Rows on where targets are found

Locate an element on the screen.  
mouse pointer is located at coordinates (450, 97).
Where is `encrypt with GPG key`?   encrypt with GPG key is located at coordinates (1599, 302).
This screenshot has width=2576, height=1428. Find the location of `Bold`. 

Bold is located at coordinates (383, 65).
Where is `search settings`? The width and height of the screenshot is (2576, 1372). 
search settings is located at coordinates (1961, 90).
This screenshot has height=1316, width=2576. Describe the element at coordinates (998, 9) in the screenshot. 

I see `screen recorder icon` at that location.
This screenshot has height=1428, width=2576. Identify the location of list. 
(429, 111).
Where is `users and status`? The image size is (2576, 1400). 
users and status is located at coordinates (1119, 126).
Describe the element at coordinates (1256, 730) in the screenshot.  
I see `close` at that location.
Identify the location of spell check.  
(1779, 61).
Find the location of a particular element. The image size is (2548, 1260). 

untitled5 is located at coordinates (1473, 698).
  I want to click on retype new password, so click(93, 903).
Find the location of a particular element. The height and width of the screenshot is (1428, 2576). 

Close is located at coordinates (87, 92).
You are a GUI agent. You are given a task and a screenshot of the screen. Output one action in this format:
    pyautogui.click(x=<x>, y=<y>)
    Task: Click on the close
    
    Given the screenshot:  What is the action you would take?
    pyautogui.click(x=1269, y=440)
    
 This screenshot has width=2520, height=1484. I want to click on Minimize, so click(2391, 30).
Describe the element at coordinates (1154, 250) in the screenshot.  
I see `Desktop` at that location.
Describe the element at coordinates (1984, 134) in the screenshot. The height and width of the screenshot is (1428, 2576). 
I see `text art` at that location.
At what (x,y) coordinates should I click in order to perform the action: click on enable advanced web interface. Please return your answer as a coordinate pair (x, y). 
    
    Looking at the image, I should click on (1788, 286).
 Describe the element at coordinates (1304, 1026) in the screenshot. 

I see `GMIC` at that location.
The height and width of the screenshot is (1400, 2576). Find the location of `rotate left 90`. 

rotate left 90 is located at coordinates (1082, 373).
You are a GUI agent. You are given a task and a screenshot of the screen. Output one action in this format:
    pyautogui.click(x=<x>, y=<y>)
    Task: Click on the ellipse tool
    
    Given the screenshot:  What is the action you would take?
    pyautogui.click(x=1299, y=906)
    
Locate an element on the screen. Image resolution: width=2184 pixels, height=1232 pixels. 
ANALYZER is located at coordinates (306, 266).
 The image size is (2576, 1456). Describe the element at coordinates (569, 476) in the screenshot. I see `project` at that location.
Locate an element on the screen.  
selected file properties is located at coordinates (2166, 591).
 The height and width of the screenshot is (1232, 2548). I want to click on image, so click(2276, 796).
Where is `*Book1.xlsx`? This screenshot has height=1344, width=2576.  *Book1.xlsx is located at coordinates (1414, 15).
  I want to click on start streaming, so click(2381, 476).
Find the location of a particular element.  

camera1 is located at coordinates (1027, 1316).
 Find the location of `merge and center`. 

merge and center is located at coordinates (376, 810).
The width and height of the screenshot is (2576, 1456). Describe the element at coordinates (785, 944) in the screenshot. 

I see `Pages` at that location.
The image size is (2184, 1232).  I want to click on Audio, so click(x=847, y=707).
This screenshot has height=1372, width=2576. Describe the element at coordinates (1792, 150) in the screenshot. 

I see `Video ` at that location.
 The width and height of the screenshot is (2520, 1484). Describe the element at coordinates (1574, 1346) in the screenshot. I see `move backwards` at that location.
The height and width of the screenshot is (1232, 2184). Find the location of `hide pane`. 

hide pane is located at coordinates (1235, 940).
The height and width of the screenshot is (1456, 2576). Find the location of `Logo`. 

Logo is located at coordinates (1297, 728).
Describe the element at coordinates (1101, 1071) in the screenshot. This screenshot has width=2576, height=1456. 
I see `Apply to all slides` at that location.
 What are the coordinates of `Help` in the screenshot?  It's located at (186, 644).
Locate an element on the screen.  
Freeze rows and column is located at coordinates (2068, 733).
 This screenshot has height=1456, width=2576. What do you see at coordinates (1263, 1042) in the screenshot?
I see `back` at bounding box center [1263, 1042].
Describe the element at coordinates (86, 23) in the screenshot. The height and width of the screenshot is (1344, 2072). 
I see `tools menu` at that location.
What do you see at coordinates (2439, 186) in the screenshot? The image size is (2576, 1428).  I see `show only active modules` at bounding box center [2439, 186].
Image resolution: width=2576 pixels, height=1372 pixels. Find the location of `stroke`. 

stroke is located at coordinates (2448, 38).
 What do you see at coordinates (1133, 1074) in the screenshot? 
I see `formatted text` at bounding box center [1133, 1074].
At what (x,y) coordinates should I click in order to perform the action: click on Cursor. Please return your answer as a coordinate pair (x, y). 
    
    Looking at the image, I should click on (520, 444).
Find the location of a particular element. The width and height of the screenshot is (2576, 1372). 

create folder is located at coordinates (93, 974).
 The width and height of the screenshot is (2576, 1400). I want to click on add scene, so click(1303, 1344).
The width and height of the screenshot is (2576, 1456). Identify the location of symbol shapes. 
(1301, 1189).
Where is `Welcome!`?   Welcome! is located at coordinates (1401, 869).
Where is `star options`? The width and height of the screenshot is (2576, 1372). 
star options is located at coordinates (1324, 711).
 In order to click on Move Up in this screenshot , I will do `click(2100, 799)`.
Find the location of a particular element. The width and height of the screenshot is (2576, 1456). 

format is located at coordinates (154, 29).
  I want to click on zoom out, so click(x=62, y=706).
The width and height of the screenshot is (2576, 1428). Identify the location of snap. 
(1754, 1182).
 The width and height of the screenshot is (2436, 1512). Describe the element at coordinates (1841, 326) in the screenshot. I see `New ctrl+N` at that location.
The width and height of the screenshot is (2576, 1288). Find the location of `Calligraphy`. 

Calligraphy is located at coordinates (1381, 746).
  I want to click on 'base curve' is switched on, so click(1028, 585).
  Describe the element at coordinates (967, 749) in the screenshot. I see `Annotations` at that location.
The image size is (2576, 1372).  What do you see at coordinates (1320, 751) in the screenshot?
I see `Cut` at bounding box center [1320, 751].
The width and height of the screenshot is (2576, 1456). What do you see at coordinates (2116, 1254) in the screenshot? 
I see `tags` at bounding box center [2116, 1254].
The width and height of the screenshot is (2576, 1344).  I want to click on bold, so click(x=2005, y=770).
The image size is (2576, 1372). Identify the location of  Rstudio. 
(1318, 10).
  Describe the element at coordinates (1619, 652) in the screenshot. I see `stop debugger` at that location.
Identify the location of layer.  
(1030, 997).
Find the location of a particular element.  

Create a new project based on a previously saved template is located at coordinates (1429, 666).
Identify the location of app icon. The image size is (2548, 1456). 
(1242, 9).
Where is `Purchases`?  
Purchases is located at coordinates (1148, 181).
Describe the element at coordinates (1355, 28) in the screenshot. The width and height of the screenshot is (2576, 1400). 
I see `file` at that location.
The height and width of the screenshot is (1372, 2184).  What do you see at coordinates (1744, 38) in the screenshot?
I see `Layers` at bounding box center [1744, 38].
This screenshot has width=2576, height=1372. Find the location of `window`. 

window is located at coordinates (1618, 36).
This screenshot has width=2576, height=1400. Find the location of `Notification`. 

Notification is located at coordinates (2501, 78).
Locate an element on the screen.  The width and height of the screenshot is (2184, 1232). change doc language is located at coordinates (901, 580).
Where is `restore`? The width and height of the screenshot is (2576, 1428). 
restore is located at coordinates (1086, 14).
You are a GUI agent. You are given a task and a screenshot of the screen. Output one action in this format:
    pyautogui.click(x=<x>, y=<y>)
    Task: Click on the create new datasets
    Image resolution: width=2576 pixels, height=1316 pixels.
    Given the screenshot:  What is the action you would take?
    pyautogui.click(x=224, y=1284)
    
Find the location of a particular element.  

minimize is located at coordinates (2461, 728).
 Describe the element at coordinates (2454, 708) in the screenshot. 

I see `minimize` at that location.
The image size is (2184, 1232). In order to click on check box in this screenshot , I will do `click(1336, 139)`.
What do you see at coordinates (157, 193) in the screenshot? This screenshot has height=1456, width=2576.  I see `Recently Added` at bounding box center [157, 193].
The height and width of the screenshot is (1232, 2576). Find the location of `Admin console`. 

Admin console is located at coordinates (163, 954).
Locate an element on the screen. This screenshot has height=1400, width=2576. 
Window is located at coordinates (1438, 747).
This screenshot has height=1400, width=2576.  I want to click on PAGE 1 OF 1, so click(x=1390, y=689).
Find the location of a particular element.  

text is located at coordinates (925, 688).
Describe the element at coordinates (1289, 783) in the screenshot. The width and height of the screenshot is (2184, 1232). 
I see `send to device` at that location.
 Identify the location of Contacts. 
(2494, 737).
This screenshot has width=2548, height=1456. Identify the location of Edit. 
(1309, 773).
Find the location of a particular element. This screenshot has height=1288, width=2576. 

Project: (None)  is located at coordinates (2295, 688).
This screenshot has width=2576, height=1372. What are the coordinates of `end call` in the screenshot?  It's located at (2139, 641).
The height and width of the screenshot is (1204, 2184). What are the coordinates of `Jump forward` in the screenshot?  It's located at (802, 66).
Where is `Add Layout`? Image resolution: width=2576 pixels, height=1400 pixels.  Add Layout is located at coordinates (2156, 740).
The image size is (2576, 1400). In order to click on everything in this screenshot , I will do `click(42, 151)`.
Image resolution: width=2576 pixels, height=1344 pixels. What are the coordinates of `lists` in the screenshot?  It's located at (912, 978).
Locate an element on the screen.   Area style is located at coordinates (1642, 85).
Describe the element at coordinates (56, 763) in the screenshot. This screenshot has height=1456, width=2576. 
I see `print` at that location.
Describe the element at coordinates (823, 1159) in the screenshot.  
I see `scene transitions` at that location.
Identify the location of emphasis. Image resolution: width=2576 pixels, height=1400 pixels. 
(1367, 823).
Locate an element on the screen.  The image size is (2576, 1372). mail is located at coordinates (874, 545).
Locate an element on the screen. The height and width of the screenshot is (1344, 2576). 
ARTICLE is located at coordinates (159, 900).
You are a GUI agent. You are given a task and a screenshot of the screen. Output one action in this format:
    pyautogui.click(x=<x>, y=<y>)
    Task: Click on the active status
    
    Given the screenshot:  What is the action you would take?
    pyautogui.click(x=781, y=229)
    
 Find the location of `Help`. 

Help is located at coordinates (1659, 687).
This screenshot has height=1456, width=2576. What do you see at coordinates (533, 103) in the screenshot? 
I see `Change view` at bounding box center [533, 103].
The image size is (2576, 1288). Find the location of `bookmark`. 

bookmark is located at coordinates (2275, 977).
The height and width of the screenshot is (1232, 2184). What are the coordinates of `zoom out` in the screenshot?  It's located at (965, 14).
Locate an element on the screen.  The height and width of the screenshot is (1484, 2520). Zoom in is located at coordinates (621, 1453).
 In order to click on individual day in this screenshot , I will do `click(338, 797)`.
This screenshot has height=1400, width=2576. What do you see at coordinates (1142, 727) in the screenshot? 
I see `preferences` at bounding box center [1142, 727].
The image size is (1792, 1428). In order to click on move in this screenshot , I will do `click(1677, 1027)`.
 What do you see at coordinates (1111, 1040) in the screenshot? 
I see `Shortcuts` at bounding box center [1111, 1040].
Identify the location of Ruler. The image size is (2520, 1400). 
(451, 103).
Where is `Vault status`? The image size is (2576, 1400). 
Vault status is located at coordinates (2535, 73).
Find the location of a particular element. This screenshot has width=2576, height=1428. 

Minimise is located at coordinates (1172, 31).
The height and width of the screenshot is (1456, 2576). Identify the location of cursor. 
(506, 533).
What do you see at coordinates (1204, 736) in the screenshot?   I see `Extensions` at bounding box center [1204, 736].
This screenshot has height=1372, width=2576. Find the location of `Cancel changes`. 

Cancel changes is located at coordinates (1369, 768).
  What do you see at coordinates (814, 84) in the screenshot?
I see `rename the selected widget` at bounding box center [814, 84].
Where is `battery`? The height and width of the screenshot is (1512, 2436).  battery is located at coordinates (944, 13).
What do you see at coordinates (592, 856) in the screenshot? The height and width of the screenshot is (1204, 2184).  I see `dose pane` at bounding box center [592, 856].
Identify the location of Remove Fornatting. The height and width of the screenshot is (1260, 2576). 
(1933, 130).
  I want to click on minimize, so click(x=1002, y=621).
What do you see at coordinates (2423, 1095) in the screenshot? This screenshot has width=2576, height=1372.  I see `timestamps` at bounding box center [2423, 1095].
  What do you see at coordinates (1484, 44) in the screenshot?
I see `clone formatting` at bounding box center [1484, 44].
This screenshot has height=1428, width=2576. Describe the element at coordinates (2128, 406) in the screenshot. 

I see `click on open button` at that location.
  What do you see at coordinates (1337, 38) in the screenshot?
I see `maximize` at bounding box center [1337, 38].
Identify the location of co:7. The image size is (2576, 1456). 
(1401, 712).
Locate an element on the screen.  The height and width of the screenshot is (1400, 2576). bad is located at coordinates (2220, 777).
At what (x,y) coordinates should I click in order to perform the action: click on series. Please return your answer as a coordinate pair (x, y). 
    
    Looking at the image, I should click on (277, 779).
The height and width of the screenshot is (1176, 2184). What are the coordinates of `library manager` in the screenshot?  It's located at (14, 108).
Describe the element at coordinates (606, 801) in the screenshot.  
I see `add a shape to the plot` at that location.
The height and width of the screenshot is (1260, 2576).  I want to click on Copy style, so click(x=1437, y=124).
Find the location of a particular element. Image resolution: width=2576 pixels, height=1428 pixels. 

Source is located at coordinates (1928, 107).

Requirements »
Reproduce the records word for word, starting at the first line and stopping after the line that contains "search settings is".

Full answer »
Locate an element on the screen.  
mouse pointer is located at coordinates (450, 97).
Where is `encrypt with GPG key`?   encrypt with GPG key is located at coordinates (1599, 302).
This screenshot has width=2576, height=1428. Find the location of `Bold`. 

Bold is located at coordinates (383, 65).
Where is `search settings`? The width and height of the screenshot is (2576, 1372). 
search settings is located at coordinates (1961, 90).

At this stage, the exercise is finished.